Rewrite the material below with each instance of "Identify the location of" changed to "Find the position of" and every other part left as it is.

(Stored records)
Start of Block

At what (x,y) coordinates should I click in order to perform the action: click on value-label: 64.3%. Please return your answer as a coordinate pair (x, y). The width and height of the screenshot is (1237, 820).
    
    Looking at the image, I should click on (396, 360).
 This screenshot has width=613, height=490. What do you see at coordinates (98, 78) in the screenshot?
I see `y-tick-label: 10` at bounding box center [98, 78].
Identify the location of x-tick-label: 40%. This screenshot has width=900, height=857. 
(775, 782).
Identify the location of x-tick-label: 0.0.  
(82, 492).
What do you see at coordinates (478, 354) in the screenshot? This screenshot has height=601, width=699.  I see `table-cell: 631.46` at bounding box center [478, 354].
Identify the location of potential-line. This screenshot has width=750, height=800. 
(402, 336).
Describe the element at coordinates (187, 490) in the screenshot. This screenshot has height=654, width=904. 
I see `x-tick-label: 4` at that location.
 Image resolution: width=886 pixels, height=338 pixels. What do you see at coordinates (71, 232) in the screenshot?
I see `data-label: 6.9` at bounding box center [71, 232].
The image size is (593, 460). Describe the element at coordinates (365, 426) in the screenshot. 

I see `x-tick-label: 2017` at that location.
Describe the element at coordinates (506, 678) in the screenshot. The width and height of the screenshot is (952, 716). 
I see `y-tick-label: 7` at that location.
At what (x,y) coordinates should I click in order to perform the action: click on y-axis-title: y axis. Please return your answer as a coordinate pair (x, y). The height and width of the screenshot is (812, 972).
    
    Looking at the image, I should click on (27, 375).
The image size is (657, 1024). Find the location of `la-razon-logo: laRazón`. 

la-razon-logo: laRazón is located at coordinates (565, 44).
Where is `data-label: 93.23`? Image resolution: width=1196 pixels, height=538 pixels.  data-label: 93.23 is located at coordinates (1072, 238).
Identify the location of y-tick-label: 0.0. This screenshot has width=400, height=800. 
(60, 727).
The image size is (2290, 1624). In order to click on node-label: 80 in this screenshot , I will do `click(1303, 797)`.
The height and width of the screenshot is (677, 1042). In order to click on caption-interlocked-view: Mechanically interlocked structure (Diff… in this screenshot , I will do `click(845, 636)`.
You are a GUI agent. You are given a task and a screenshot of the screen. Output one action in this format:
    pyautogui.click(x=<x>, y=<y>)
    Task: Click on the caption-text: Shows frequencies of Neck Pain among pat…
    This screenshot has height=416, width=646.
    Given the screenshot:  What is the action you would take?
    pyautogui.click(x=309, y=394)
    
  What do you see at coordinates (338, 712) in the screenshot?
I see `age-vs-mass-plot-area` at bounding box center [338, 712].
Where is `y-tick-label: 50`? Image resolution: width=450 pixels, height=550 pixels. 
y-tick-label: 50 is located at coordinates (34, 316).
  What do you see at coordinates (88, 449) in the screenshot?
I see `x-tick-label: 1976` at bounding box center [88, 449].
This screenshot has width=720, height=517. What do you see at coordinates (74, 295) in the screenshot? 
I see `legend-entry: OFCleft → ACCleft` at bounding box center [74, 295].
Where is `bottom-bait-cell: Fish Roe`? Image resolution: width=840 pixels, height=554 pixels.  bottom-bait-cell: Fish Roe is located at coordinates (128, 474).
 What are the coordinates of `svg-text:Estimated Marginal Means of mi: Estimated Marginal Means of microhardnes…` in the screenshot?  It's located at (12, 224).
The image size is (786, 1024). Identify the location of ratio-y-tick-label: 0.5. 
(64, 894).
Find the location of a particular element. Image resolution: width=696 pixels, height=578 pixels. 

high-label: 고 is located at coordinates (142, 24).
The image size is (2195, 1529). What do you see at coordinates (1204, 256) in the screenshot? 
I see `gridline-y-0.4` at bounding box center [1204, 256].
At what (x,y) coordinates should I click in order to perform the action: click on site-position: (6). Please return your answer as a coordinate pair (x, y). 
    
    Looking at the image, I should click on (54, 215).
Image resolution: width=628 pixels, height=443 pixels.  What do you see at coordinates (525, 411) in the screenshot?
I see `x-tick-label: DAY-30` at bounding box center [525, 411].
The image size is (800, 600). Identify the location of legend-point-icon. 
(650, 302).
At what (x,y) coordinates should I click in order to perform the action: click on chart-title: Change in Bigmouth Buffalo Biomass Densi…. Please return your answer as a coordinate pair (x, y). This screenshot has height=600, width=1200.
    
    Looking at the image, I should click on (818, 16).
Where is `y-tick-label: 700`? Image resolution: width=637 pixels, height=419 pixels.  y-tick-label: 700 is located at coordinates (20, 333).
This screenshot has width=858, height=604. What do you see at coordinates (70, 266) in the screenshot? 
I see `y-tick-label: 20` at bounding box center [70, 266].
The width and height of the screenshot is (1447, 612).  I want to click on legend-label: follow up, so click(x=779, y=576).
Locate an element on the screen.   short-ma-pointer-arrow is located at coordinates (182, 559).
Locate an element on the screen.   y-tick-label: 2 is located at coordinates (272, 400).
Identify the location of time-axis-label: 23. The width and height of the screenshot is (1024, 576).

End of Block

Answer:
At what (x,y) coordinates should I click in order to perform the action: click on value-label: 64.3%. Please return your answer as a coordinate pair (x, y). The width and height of the screenshot is (1237, 820).
    
    Looking at the image, I should click on (396, 360).
 This screenshot has width=613, height=490. What do you see at coordinates (98, 78) in the screenshot?
I see `y-tick-label: 10` at bounding box center [98, 78].
Find the position of x-tick-label: 40%. This screenshot has width=900, height=857. 
(775, 782).
Find the position of x-tick-label: 0.0.  
(82, 492).
What do you see at coordinates (478, 354) in the screenshot? This screenshot has height=601, width=699.  I see `table-cell: 631.46` at bounding box center [478, 354].
Find the position of potential-line. This screenshot has width=750, height=800. 
(402, 336).
Describe the element at coordinates (187, 490) in the screenshot. This screenshot has height=654, width=904. 
I see `x-tick-label: 4` at that location.
 Image resolution: width=886 pixels, height=338 pixels. What do you see at coordinates (71, 232) in the screenshot?
I see `data-label: 6.9` at bounding box center [71, 232].
The image size is (593, 460). Describe the element at coordinates (365, 426) in the screenshot. 

I see `x-tick-label: 2017` at that location.
Describe the element at coordinates (506, 678) in the screenshot. The width and height of the screenshot is (952, 716). 
I see `y-tick-label: 7` at that location.
At what (x,y) coordinates should I click in order to perform the action: click on y-axis-title: y axis. Please return your answer as a coordinate pair (x, y). The height and width of the screenshot is (812, 972).
    
    Looking at the image, I should click on (27, 375).
The image size is (657, 1024). Find the location of `la-razon-logo: laRazón`. 

la-razon-logo: laRazón is located at coordinates (565, 44).
Where is `data-label: 93.23`? Image resolution: width=1196 pixels, height=538 pixels.  data-label: 93.23 is located at coordinates (1072, 238).
Find the position of y-tick-label: 0.0. This screenshot has width=400, height=800. 
(60, 727).
The image size is (2290, 1624). In order to click on node-label: 80 in this screenshot , I will do `click(1303, 797)`.
The height and width of the screenshot is (677, 1042). In order to click on caption-interlocked-view: Mechanically interlocked structure (Diff… in this screenshot , I will do `click(845, 636)`.
You are a GUI agent. You are given a task and a screenshot of the screen. Output one action in this format:
    pyautogui.click(x=<x>, y=<y>)
    Task: Click on the caption-text: Shows frequencies of Neck Pain among pat…
    This screenshot has height=416, width=646.
    Given the screenshot:  What is the action you would take?
    pyautogui.click(x=309, y=394)
    
  What do you see at coordinates (338, 712) in the screenshot?
I see `age-vs-mass-plot-area` at bounding box center [338, 712].
Where is `y-tick-label: 50`? Image resolution: width=450 pixels, height=550 pixels. 
y-tick-label: 50 is located at coordinates (34, 316).
  What do you see at coordinates (88, 449) in the screenshot?
I see `x-tick-label: 1976` at bounding box center [88, 449].
This screenshot has width=720, height=517. What do you see at coordinates (74, 295) in the screenshot? 
I see `legend-entry: OFCleft → ACCleft` at bounding box center [74, 295].
Where is `bottom-bait-cell: Fish Roe`? Image resolution: width=840 pixels, height=554 pixels.  bottom-bait-cell: Fish Roe is located at coordinates (128, 474).
 What are the coordinates of `svg-text:Estimated Marginal Means of mi: Estimated Marginal Means of microhardnes…` in the screenshot?  It's located at (12, 224).
The image size is (786, 1024). Find the position of ratio-y-tick-label: 0.5. 
(64, 894).
Find the location of a particular element. Image resolution: width=696 pixels, height=578 pixels. 

high-label: 고 is located at coordinates (142, 24).
The image size is (2195, 1529). What do you see at coordinates (1204, 256) in the screenshot? 
I see `gridline-y-0.4` at bounding box center [1204, 256].
At what (x,y) coordinates should I click in order to perform the action: click on site-position: (6). Please return your answer as a coordinate pair (x, y). 
    
    Looking at the image, I should click on (54, 215).
Image resolution: width=628 pixels, height=443 pixels.  What do you see at coordinates (525, 411) in the screenshot?
I see `x-tick-label: DAY-30` at bounding box center [525, 411].
The image size is (800, 600). Find the position of legend-point-icon. 
(650, 302).
At what (x,y) coordinates should I click in order to perform the action: click on chart-title: Change in Bigmouth Buffalo Biomass Densi…. Please return your answer as a coordinate pair (x, y). This screenshot has height=600, width=1200.
    
    Looking at the image, I should click on (818, 16).
Where is `y-tick-label: 700`? Image resolution: width=637 pixels, height=419 pixels.  y-tick-label: 700 is located at coordinates (20, 333).
This screenshot has width=858, height=604. What do you see at coordinates (70, 266) in the screenshot? 
I see `y-tick-label: 20` at bounding box center [70, 266].
The width and height of the screenshot is (1447, 612).  I want to click on legend-label: follow up, so click(x=779, y=576).
Locate an element on the screen.   short-ma-pointer-arrow is located at coordinates (182, 559).
Locate an element on the screen.   y-tick-label: 2 is located at coordinates (272, 400).
Find the position of time-axis-label: 23. The width and height of the screenshot is (1024, 576).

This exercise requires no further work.